By combining foods with collagen and collagen-boosting nutrients, you can optimize your collagen production and support overall skin, joint and connective tissue health. A balanced diet rich in nutrient-dense foods is key to maintaining optimal collagen levels in the body.

How to Cook Beef for Maximum Collagen

So you're sold on trying some collagen rich cuts of beef, but don't know where to start? Fear not my friend, follow the simple steps below to get started.

I started my journey with these intimidating cuts of meat 7 years ago. After some learning, trial and error, they are easily my preferred cuts of meat. They can be the same for your too, after a bit of practice.

beef short rib in a pot

1. Choose the Right Cut of Meat (Roasts, Oxtail, Flank)
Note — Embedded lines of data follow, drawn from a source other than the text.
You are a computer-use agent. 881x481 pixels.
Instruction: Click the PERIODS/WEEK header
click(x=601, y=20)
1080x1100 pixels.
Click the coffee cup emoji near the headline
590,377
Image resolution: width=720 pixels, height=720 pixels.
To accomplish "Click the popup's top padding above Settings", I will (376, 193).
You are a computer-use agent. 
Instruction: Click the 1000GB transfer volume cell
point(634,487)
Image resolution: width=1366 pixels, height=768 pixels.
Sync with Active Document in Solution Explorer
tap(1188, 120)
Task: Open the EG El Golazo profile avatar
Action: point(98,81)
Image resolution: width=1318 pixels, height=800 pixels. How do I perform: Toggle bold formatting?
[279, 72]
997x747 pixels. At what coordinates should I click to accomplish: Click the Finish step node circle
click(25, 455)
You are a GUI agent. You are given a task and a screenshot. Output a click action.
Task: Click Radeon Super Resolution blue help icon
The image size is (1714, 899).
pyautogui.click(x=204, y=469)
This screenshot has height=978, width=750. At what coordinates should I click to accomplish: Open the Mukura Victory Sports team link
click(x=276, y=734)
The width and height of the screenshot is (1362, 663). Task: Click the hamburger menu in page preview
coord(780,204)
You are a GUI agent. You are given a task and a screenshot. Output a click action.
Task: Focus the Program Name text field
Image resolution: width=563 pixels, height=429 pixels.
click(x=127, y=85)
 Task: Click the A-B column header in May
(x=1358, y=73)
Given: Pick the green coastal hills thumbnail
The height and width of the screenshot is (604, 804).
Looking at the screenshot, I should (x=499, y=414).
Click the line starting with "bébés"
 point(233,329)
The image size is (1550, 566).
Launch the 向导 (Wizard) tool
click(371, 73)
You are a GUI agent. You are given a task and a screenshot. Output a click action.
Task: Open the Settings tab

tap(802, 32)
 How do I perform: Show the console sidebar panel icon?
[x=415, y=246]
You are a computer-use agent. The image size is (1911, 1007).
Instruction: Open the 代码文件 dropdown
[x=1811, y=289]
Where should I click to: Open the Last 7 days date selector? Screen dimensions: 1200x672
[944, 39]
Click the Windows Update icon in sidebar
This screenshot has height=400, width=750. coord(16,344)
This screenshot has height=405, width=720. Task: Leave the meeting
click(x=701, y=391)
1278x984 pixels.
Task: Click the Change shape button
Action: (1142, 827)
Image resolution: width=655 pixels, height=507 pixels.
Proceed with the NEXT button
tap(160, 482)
Selecting the right cut of beef is crucial when aiming to maximize collagen content in your dish. Cuts with higher amounts of connective tissues, such as roasts, oxtail and flank, are ideal choices. 

These cuts are full of collagen, which is what makes them tender and gelatinous when cooked. My personal favorite is beef short ribs because they literally melt in your mouth when cooked properly.

2. Braise it low and slow

Braising is a cooking method that involves searing the meat at high heat, then cooking it slowly in a flavorful liquid at low temperatures. This technique is ideal for breaking down the tough collagen fibers found in connective tissues. 

As the meat simmers in the liquid, collagen slowly converts into gelatin, resulting in a tender and succulent dish. The extended cooking time at lower temperatures allows for collagen breakdown, resulting in a rich and flavorful end product.

3. Cook in a stew (2-3 hours at least)

To achieve maximum collagen extraction, preparing beef in a stew is another great option. Note: this is separate from braising, it depends on what type of dish you want.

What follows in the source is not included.